Within these entries, which lines include the string "tweet"? Copy each one.

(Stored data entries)
-- Opening Marker --

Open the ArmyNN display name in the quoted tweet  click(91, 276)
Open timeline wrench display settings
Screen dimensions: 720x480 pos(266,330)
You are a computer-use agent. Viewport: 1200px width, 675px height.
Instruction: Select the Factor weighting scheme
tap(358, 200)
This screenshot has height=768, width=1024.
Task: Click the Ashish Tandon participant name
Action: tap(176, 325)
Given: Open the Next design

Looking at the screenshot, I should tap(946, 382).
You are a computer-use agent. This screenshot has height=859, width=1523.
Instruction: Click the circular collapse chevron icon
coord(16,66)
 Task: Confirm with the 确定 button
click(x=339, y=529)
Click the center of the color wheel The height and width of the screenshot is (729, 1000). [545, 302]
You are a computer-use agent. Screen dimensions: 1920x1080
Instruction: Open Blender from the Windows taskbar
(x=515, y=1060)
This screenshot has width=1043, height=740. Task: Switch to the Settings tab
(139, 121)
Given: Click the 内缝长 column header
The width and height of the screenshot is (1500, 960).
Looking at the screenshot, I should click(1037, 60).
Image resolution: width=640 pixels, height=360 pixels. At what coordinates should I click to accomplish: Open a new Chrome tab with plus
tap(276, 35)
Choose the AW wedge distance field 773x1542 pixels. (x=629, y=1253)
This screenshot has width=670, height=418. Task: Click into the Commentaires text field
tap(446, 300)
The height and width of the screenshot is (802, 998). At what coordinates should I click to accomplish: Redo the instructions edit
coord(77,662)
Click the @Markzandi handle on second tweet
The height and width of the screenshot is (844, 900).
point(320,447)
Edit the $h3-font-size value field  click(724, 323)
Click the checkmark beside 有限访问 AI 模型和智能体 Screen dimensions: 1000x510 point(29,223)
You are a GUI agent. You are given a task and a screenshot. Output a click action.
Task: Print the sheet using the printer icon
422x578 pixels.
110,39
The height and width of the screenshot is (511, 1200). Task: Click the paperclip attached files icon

-- Closing Marker --

SOLUTION TO THIS TASK:
Open the ArmyNN display name in the quoted tweet  click(91, 276)
Click the @Markzandi handle on second tweet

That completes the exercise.